A shortened version of the Science of Happiness class being taught throughout the nation is being offered at both campuses in Leyden High School Dist. 212.
“My colleague at West Leyden took the free online Yale University science of well-being class, and we used that to help create an outline of what we are doing,” said Patrick Winstead, an East Leyden social studies teacher. “It’s a growing area of need to address the increase in negative well-being indicators on the rise in the United States for young people.
“Stress, anxiety, depression, isolation, self-injury, suicide are all on the rise. Interpersonal skills, empathy, emotional intelligence are all on the decline,” he said.
Students benefit from taking the class as it introduces them to scientifically based and legitimate analysis of stress and happiness. Even if they don’t agree with all of the research, students receive information to empower their self improvement and to lessen emotional vulnerability and depression. They also learn stress relief techniques and well-being strategies.
“Additionally, a class project at the end of the class asks them to commit to attempting a strategy for a period of 4-6 weeks to actually see the benefits compound over time,” said Winstead. “The students that fully commit to this learn a variety of strategies, and then experience the success of goal-setting and self improvement over time.”
Strategies include special breathing techniques, meditation, activities, as well as diagramming thoughts and emotions to become better at self-regulating.
One of the first units of the class evaluated the difference between happiness and pleasure. The course notes that pleasure is a short-term benefit linked to Dopamine release in the brain, which Winstead said is typically tied to an external or material trigger.
“Happiness is generally described as a longer term mindset and state of being tied to your individual goals and values.
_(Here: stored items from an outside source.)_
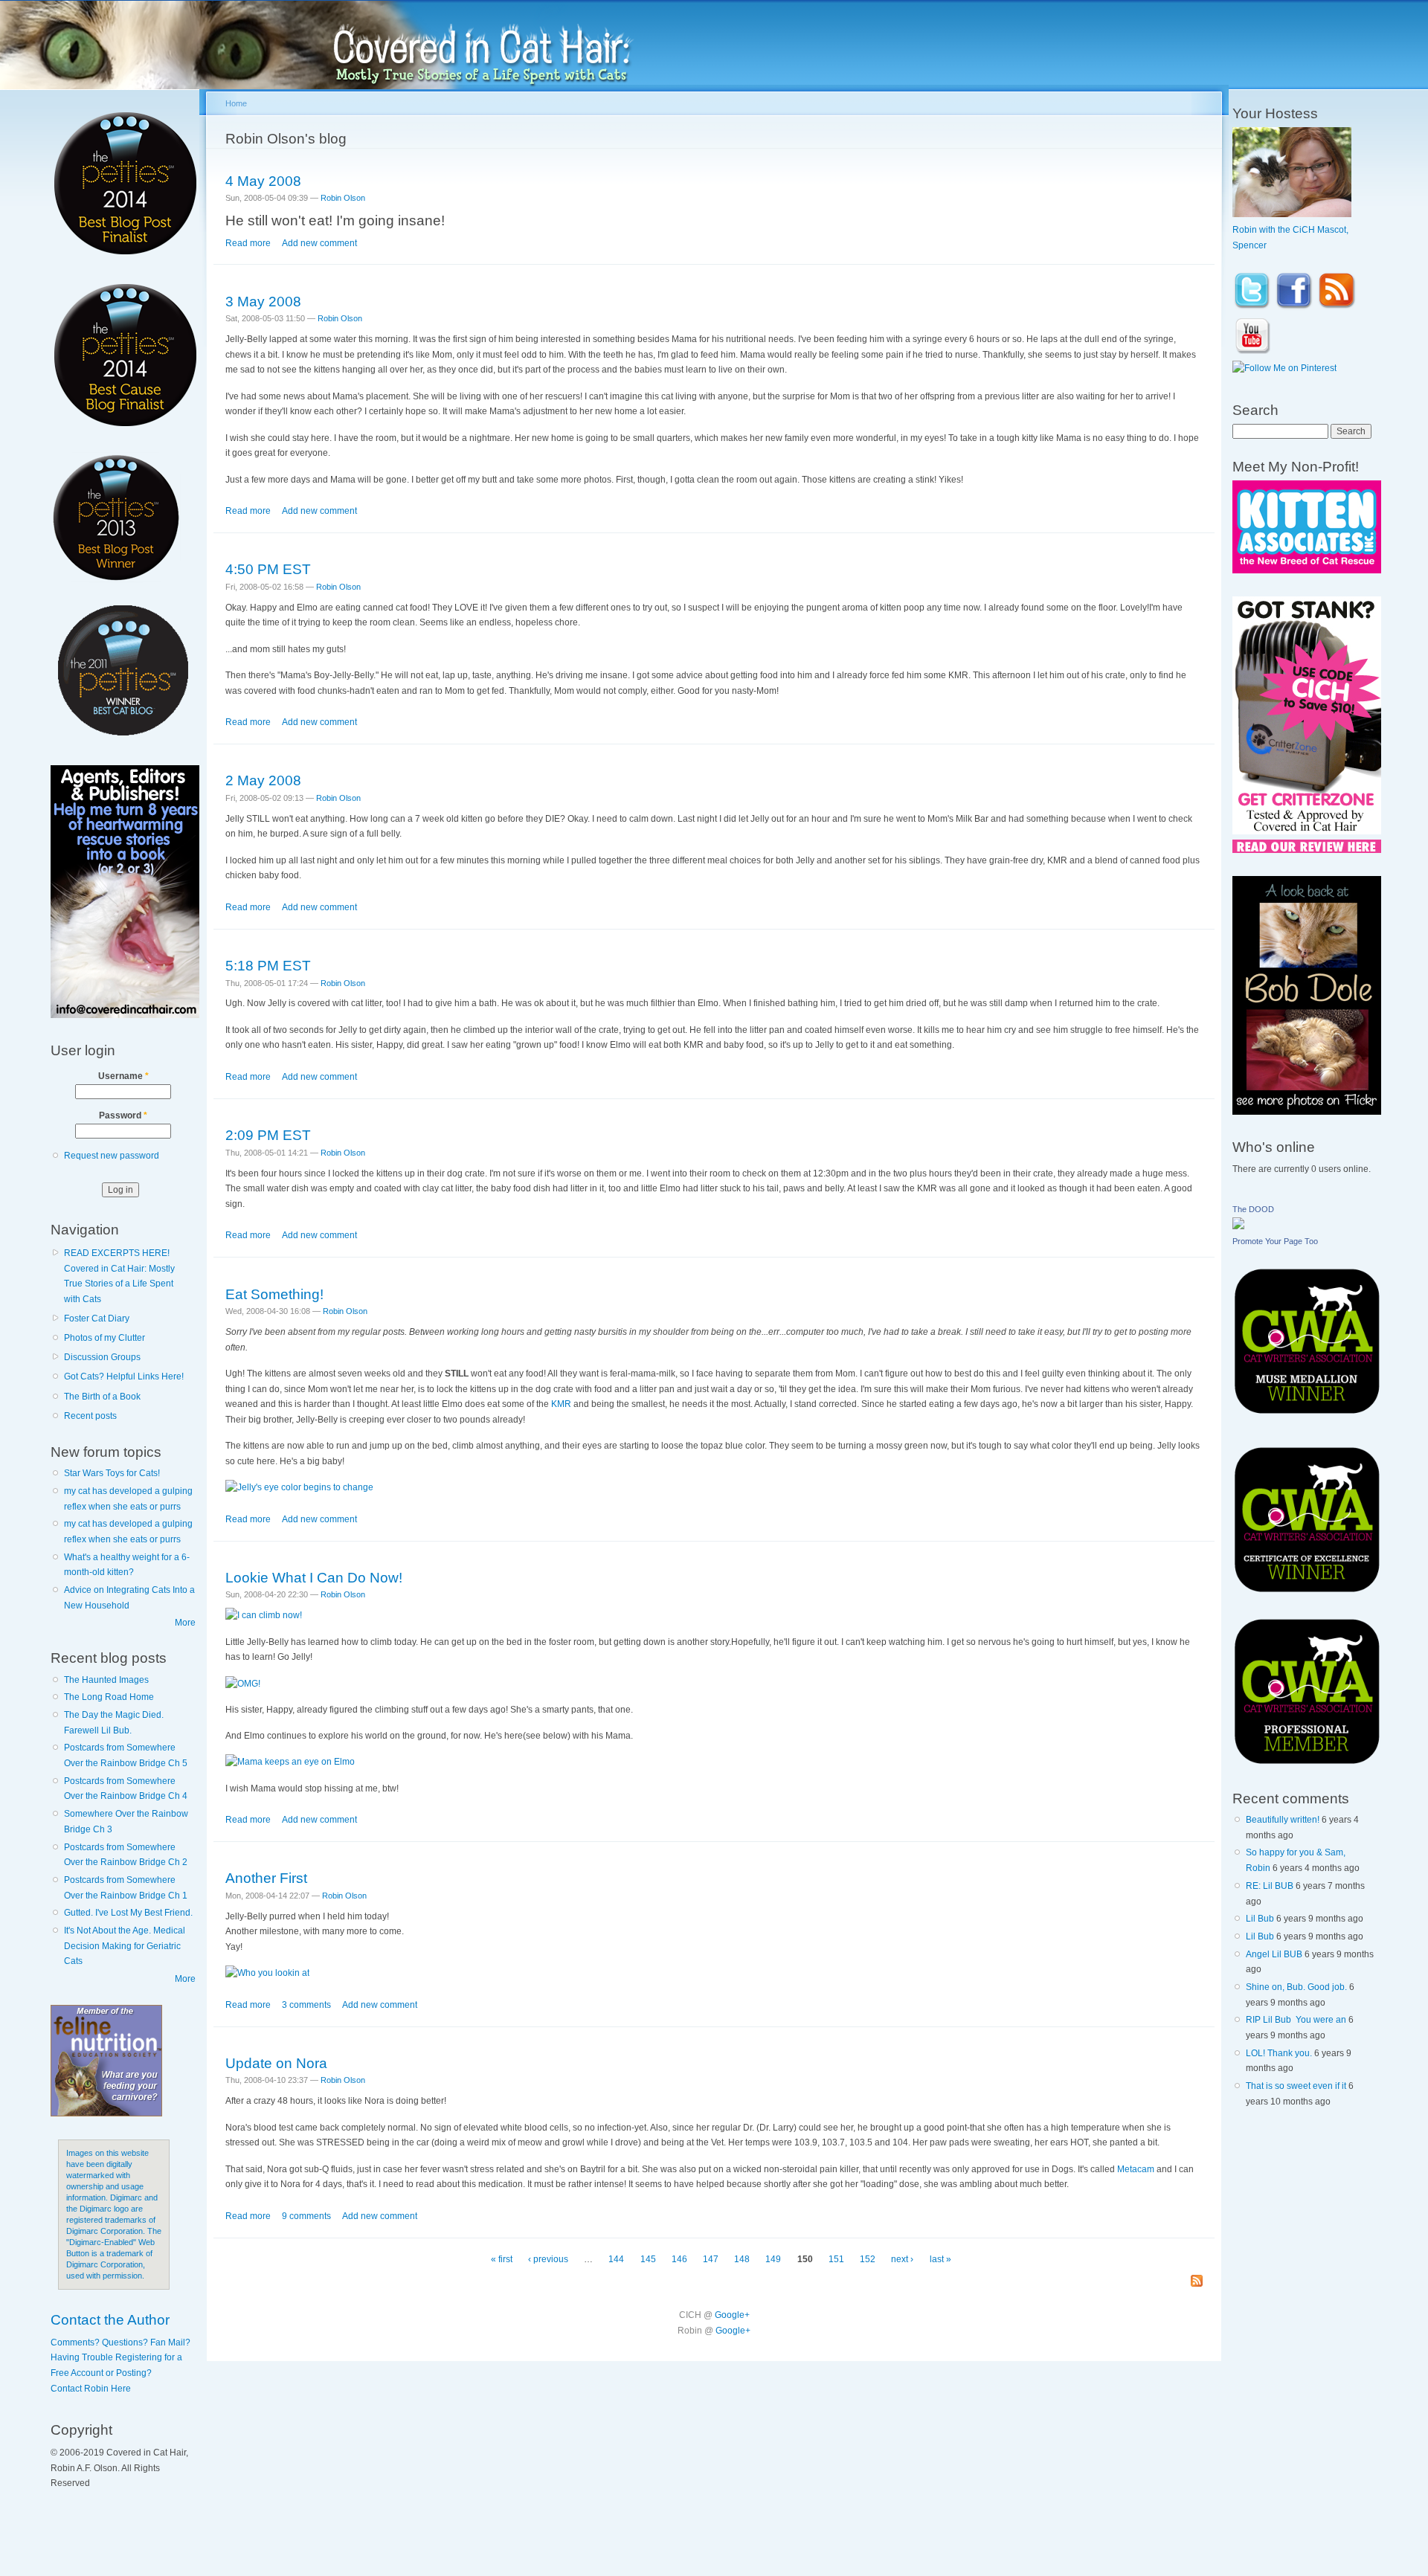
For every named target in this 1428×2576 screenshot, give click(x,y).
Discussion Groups (102, 1357)
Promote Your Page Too (1275, 1241)
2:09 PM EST (268, 1135)
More (185, 1622)
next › (902, 2259)
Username (123, 1076)
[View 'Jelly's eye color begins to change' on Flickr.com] (299, 1487)
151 (836, 2259)
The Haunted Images (106, 1680)
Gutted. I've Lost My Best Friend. (128, 1912)
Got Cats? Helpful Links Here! (124, 1376)
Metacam (1135, 2169)
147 (710, 2259)
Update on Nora (276, 2063)
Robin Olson (343, 197)
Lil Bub (1260, 1918)
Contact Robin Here (91, 2388)
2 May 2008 (263, 780)
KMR (561, 1404)
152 (867, 2259)
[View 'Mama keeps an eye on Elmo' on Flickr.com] (290, 1761)
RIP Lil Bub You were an (1296, 2020)
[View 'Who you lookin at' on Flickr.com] (267, 1973)
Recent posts (90, 1416)
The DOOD (1253, 1209)
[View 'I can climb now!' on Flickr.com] (263, 1615)
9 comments (306, 2216)
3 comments (306, 2005)
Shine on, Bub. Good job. (1296, 1987)
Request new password (111, 1155)
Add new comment (319, 243)
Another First (266, 1878)
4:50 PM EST (268, 569)
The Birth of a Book (102, 1396)
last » (940, 2259)
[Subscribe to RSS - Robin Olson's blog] (1197, 2282)
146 (679, 2259)
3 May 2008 (263, 301)
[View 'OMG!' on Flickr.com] (242, 1683)
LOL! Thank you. (1279, 2053)
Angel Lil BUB (1274, 1954)
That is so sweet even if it (1296, 2086)
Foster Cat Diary (96, 1318)
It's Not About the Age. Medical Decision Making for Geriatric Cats (124, 1945)
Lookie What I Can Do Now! (313, 1577)
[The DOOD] (1238, 1226)
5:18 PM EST (268, 965)
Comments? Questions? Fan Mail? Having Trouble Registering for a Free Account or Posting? (120, 2357)
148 (742, 2259)
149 (773, 2259)
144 (616, 2259)
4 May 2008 (263, 181)
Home (236, 103)
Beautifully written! (1282, 1820)
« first (501, 2259)
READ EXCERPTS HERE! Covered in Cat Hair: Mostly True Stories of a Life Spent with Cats (119, 1276)
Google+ (732, 2315)
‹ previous (548, 2259)
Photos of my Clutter (104, 1338)
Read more (248, 243)
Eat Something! (274, 1294)
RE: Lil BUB (1269, 1886)
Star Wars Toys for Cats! (112, 1473)
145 (648, 2259)
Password (123, 1115)
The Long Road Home (109, 1697)
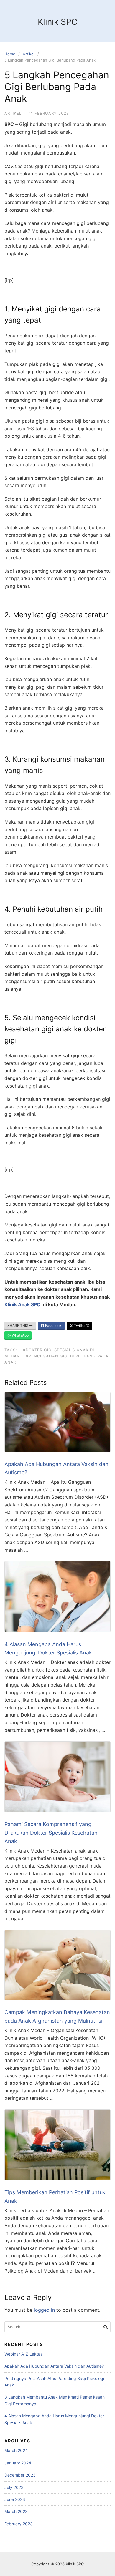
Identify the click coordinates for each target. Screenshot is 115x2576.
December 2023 (20, 2474)
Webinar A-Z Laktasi (23, 2353)
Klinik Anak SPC (22, 1304)
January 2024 (17, 2462)
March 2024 (16, 2450)
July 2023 (14, 2487)
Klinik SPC (57, 22)
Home (9, 54)
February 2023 (18, 2523)
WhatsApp (20, 1335)
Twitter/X (81, 1325)
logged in (44, 2310)
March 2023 (16, 2511)
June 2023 (14, 2499)
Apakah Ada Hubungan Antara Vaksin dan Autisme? (54, 2365)
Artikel (28, 54)
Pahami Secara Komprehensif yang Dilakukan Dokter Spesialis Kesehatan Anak (51, 1832)
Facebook (53, 1325)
It isn’t so much ‘evaluated’ as it is a prompt for them to think about their life, and then use the strategies in class to create a plan that moves toward long term well-being and understanding the time, place and limits on material pleasure.”
By learning the biological and psychological causes of anxiety and how to manage anxiety they begin to understand that stress and anxiety is a physical symptom response to thoughts, emotions and feelings. They analyze the physical nature of stress and recognize it as a biological state your body experiences.
“Feeling stress isn’t a failure or malfunction as it is sometimes presented to them socially,” said Winstead. “It’s a natural biological reaction to a perceived danger or threat. It allows us to discuss solutions. Physical stress relief strategies like breathing exercises can immediately counteract the physical symptoms of stress, and then that allows us to mentally process a solution to the perceived threat.”
Winstead hopes that the class lays the groundwork for students so when they encounter challenges and the chaos of the world that’s coming, they will be better equipped to deal with it.
East Leyden High School’s attendance area includes Rosemont south of Devon Avenue.